##### DATA EXCERPTS #####

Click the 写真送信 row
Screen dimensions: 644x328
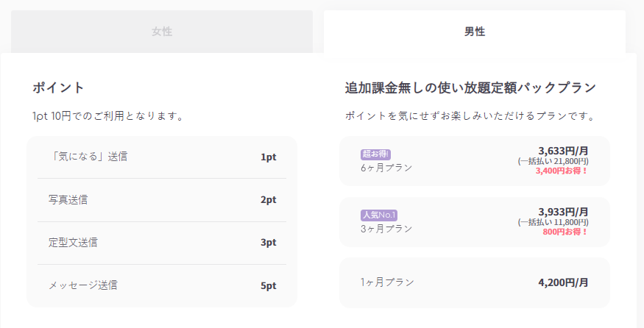(x=162, y=200)
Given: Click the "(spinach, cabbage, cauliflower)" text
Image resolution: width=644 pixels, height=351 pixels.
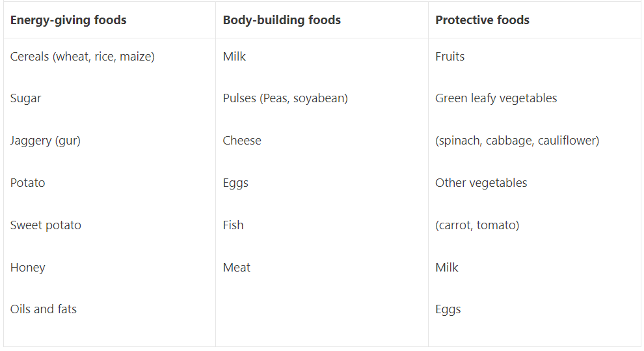Looking at the screenshot, I should (x=517, y=141).
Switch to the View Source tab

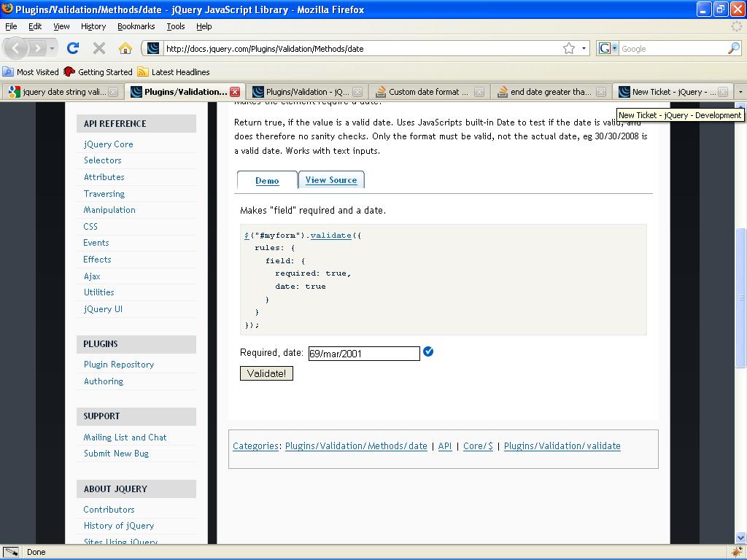click(331, 180)
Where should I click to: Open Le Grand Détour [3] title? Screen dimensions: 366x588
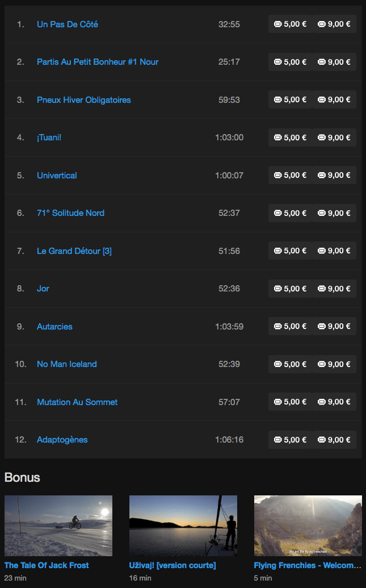tap(74, 251)
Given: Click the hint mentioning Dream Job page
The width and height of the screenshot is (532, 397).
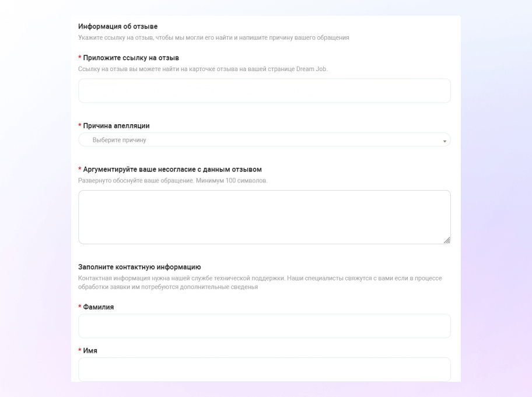Looking at the screenshot, I should tap(203, 69).
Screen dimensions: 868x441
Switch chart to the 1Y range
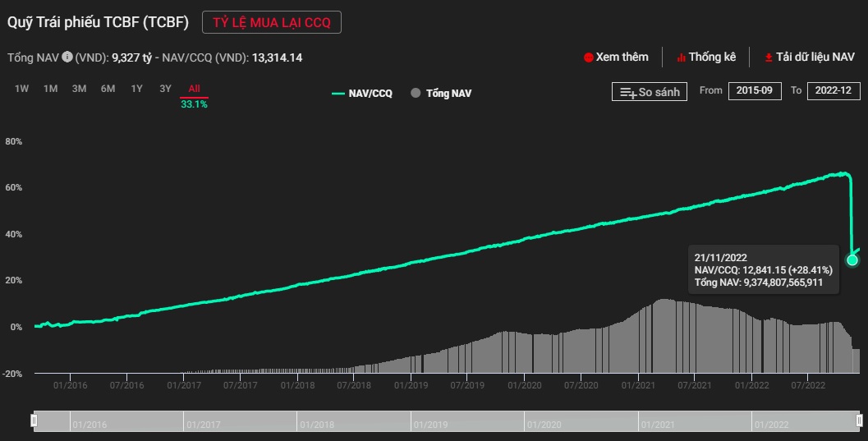(137, 89)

#####

YOUR ASSIGNMENT:
Exclude all pictures and reproduce exactly the lines from the one containing "The width and" through the final line of the entries above.

ANSWER SECTION:
The width and height of the screenshot is (532, 397).
Looking at the screenshot, I should tap(203, 69).
Screen dimensions: 868x441
Switch chart to the 1Y range
(137, 89)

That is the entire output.